INFORMATION GIVEN below:

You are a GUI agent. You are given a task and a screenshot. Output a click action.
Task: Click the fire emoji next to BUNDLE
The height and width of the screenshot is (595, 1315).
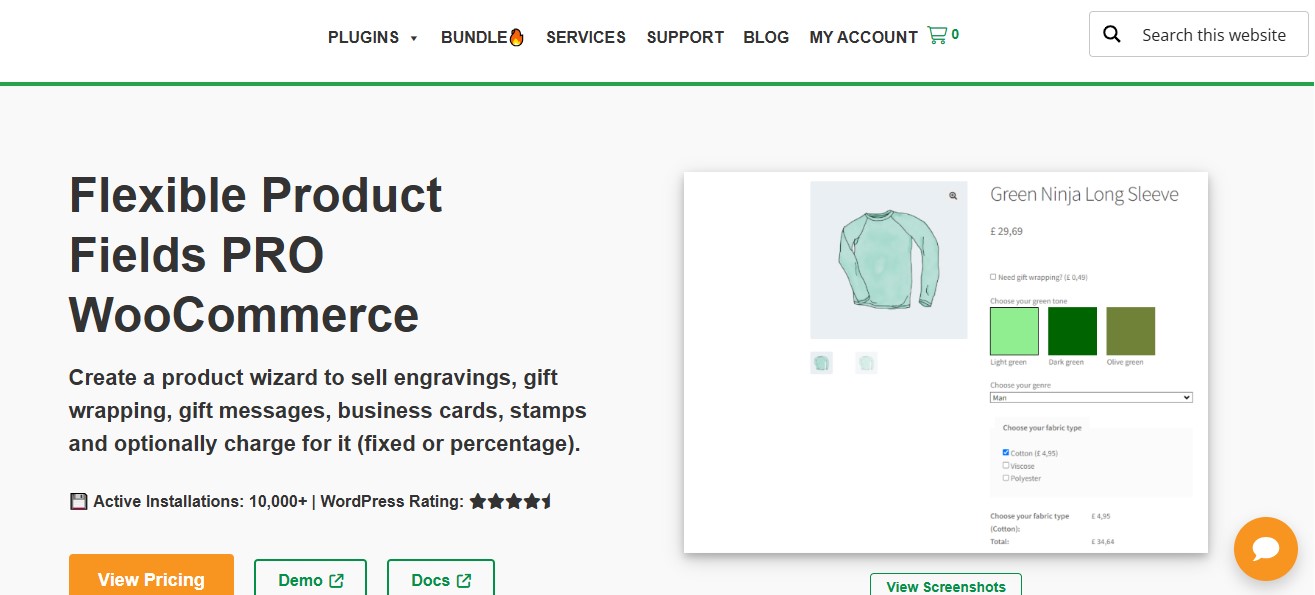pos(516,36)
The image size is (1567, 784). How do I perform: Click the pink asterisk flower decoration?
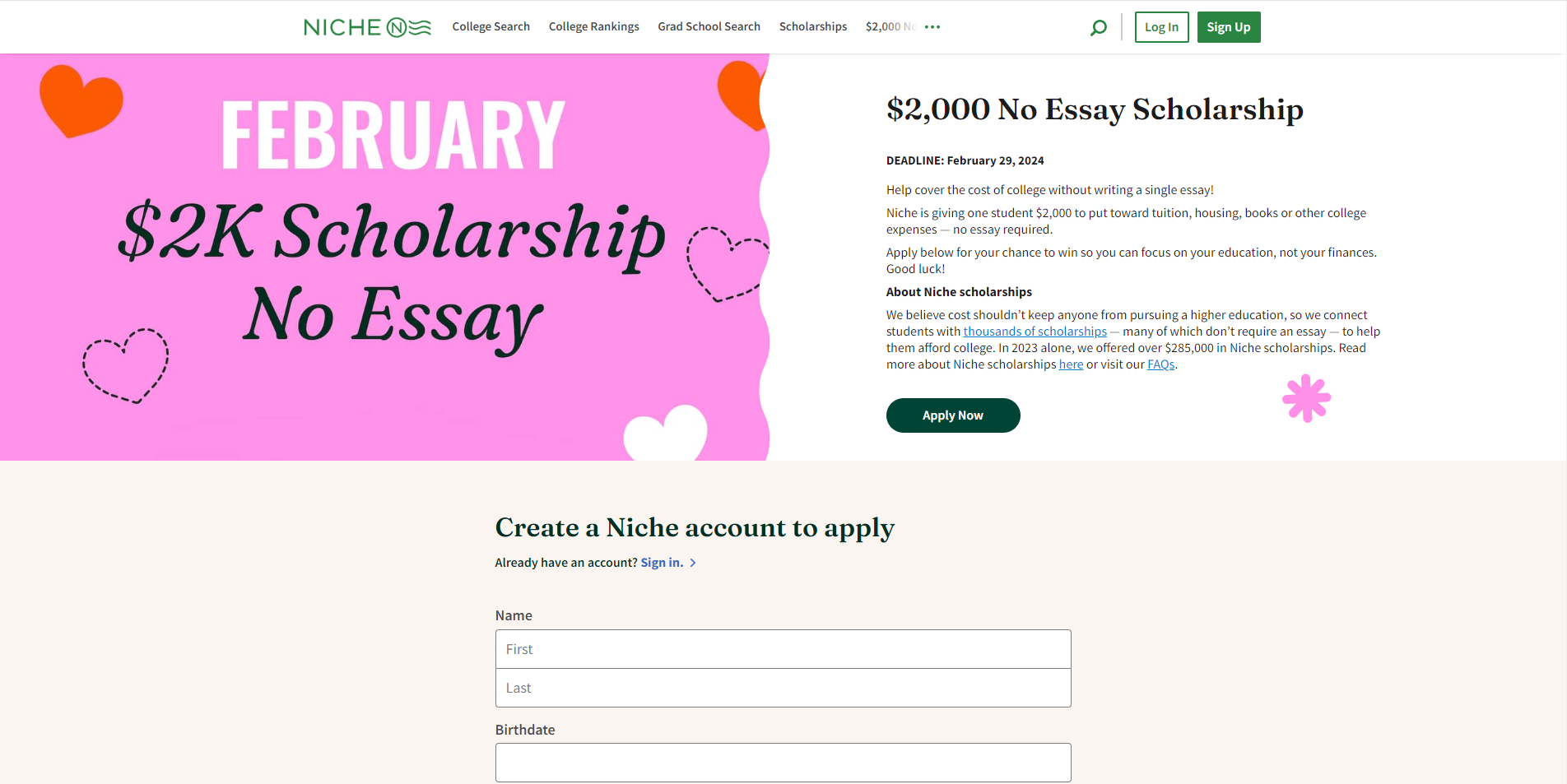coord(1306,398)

End of INFORMATION GIVEN.

DIRECTIONS: Each record must be set down again without alteration, and no picture may be carried over.

ANSWER TO THE EXERCISE:
You are a GUI agent. You are given a task and a screenshot. Output a click action.
Task: Click the fire emoji next to BUNDLE
The height and width of the screenshot is (595, 1315).
pos(516,36)
The image size is (1567, 784). How do I perform: Click the pink asterisk flower decoration?
coord(1306,398)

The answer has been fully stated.